Render the data, starting with the line that contains "You are a computer-use agent. The image size is (1598, 544)." and going on through the end, as a two-column CSV with the columns instruction and answer, one row per pair. Put each field in quotes and replace line breaks with spaces.

- - - - -

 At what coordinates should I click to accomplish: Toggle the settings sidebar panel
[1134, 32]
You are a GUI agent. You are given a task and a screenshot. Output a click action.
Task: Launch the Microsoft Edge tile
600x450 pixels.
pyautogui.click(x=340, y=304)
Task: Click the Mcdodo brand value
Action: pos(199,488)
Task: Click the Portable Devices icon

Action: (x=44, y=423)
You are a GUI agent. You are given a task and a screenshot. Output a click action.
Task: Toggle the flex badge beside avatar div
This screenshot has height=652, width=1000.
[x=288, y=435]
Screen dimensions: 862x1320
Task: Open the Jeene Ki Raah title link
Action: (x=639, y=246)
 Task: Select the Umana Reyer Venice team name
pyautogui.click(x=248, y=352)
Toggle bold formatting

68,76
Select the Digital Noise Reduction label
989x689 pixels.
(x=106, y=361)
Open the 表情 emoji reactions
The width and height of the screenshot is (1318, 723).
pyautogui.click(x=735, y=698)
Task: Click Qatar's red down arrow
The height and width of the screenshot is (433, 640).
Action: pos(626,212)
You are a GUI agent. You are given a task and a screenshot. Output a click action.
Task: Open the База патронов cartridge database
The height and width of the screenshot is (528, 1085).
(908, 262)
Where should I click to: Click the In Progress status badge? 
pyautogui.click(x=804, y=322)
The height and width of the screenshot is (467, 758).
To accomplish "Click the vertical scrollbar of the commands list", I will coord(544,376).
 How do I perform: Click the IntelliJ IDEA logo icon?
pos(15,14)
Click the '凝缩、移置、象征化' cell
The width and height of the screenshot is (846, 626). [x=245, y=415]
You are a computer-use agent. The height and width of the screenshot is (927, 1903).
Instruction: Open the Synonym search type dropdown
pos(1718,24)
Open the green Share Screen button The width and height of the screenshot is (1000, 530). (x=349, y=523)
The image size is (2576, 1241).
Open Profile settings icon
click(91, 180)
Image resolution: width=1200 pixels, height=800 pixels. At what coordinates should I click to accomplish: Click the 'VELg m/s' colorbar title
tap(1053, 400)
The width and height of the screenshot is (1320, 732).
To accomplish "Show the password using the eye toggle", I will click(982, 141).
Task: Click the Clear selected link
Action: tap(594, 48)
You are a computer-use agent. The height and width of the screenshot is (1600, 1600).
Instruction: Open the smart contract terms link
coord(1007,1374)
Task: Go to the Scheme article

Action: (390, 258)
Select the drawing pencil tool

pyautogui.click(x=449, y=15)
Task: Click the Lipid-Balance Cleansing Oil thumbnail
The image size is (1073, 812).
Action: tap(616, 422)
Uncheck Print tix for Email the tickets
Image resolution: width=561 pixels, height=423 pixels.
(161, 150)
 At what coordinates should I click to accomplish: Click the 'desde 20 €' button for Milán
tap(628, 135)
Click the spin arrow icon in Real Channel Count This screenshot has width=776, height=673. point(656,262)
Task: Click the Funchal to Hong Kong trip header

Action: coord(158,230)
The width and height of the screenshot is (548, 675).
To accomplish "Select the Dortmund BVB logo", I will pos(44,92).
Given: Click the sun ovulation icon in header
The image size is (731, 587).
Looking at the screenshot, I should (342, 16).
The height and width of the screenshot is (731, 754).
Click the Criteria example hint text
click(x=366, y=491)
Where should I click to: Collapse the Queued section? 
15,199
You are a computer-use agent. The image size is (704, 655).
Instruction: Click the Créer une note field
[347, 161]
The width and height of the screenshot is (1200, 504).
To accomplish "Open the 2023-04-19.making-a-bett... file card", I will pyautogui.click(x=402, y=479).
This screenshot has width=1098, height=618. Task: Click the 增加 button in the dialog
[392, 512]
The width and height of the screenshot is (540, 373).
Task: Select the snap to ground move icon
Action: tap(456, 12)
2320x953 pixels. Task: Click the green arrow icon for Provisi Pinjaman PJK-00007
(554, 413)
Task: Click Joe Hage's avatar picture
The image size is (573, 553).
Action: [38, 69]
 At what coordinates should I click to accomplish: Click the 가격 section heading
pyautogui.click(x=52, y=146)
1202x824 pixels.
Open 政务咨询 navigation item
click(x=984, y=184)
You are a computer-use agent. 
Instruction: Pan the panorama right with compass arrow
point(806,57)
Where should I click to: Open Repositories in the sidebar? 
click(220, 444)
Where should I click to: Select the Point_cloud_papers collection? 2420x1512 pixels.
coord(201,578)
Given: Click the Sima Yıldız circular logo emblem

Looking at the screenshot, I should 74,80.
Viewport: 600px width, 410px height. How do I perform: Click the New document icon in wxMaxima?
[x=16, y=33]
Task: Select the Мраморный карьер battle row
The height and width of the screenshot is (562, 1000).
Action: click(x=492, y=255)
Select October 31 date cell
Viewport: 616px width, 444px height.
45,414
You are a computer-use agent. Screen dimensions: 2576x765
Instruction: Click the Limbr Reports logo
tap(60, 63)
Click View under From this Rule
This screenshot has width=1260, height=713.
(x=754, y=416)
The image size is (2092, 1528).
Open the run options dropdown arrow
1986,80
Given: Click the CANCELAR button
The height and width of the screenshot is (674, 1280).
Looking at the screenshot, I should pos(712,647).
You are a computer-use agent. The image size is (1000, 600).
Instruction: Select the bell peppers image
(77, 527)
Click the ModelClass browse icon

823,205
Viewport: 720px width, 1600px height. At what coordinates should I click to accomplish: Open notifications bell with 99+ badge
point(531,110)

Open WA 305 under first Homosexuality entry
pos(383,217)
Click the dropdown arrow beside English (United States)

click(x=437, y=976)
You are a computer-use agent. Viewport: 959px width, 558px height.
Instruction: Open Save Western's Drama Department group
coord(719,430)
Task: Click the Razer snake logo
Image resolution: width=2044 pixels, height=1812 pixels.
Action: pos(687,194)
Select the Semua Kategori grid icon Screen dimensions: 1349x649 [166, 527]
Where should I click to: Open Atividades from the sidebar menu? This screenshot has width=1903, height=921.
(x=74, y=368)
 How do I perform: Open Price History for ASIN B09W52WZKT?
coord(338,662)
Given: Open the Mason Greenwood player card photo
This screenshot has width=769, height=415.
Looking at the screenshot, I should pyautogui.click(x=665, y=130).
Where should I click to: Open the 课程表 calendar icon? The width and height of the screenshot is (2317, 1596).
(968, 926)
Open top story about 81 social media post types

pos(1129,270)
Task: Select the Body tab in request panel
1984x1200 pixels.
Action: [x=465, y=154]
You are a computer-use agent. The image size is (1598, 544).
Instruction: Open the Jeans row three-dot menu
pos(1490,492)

- - - - -

Output for this exercise:
instruction,answer
"You are a computer-use agent. The image size is (1598, 544). Instruction: Open the Jeans row three-dot menu","pos(1490,492)"